_What is required_
Each line of the records below that contains "gear" needs to be copied.

_Material for the task_
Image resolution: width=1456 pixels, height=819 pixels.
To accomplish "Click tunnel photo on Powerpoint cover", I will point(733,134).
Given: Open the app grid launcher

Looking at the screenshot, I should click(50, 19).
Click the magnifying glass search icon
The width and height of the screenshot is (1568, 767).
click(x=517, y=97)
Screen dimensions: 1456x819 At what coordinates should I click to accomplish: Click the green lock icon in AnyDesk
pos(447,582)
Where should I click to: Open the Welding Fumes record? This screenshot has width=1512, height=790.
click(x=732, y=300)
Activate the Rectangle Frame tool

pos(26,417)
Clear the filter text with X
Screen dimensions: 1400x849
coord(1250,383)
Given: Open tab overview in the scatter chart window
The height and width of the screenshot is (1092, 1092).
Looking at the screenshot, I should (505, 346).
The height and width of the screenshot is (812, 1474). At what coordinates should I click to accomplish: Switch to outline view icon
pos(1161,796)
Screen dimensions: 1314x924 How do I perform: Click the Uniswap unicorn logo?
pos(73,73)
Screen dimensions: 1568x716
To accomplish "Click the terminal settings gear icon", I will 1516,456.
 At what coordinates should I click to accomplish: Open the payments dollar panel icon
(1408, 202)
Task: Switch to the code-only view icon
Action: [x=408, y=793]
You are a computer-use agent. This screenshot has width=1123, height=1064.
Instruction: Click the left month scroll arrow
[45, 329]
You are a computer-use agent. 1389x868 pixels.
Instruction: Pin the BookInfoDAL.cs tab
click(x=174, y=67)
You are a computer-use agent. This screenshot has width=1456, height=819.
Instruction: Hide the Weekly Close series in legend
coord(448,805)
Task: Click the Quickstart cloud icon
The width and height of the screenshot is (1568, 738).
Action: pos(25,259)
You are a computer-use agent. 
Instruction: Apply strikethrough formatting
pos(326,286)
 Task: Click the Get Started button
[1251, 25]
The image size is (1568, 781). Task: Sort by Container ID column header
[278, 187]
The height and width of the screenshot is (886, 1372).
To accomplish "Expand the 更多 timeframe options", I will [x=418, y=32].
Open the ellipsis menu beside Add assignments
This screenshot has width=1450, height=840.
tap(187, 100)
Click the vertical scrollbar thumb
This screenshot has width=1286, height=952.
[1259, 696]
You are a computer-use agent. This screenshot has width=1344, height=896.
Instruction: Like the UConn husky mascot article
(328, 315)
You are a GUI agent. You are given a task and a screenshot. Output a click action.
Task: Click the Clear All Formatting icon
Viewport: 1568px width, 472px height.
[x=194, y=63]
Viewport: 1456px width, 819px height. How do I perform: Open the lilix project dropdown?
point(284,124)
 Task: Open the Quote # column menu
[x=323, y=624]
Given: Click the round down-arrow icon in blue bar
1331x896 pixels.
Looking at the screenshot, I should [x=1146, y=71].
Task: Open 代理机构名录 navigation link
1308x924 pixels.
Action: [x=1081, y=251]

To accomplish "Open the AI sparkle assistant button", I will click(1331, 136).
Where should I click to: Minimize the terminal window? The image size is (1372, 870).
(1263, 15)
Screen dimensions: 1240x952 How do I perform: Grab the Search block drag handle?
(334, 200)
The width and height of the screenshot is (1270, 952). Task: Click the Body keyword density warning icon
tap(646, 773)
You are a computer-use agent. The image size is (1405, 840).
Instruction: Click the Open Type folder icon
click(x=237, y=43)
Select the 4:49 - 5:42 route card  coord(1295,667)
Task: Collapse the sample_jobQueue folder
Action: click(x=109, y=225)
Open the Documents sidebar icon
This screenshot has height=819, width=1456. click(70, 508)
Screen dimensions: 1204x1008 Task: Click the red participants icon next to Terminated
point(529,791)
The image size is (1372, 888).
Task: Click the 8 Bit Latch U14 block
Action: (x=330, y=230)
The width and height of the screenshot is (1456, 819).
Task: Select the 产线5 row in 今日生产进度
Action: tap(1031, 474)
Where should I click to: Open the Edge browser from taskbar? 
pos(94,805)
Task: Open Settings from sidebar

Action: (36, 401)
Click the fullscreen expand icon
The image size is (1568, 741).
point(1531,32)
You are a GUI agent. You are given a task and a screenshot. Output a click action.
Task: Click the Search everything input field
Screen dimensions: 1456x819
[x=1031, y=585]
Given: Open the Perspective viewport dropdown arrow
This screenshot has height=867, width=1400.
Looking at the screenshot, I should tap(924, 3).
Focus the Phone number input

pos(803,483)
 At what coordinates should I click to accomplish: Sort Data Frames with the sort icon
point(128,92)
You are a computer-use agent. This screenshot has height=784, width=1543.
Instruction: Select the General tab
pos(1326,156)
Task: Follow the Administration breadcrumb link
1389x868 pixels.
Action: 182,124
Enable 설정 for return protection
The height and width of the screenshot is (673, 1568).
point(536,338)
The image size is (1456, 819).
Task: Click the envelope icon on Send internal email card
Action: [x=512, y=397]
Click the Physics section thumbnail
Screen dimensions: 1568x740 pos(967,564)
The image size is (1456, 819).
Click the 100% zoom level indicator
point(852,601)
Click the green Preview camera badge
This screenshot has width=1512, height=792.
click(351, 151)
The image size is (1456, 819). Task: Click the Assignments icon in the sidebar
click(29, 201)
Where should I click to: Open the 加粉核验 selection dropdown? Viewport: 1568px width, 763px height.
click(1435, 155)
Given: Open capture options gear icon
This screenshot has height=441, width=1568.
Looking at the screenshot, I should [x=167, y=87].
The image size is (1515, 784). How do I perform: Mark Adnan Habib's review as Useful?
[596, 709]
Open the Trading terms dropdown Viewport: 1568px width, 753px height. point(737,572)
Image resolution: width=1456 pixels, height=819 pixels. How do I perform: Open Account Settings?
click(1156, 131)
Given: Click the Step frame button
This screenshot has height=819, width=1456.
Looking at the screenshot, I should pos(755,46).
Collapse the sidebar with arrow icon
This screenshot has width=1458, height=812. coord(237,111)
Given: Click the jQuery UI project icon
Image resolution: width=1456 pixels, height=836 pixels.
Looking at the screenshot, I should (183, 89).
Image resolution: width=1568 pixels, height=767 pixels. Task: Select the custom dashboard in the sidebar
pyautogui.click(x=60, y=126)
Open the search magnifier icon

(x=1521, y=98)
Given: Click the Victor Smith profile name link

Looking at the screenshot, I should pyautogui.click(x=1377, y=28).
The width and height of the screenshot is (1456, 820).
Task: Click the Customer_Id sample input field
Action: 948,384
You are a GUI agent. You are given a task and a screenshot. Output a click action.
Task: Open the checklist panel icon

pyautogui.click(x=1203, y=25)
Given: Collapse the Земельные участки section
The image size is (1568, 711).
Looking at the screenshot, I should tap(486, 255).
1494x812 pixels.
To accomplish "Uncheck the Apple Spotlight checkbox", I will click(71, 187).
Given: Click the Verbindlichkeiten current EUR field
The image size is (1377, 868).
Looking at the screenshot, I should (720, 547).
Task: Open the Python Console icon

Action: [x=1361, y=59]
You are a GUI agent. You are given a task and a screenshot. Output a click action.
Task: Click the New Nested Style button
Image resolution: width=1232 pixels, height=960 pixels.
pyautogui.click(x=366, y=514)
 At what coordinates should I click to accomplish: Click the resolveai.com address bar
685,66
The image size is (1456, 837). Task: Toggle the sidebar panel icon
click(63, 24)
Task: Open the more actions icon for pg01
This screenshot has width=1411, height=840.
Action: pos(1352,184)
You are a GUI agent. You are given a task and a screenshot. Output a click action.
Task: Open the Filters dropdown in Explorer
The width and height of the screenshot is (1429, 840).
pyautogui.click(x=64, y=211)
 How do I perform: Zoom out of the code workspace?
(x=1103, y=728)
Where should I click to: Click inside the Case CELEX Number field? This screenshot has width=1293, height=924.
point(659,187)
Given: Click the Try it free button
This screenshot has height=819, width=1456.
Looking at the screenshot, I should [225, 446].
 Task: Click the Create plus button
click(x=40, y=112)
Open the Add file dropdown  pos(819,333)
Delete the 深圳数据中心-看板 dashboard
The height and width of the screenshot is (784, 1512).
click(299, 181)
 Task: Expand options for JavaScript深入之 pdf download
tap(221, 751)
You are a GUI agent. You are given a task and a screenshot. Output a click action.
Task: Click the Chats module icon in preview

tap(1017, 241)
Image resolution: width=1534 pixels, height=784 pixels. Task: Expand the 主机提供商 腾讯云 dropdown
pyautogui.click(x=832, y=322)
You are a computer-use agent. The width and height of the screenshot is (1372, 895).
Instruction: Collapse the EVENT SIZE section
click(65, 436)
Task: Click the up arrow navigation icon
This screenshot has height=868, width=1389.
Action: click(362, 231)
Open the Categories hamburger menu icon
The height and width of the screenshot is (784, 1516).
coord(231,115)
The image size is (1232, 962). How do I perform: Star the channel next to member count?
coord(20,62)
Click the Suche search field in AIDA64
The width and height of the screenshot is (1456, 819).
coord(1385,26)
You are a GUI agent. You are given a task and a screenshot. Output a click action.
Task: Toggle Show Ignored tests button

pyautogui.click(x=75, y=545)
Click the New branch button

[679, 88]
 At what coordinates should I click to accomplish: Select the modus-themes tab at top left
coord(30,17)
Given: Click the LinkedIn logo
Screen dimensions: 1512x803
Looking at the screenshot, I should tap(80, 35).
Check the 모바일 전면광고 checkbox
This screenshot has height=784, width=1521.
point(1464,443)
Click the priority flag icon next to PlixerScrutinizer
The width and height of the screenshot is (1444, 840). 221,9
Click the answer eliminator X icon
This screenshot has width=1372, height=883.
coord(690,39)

_The answer_
To accomplish "Click the terminal settings gear icon", I will 1516,456.
Given: Open capture options gear icon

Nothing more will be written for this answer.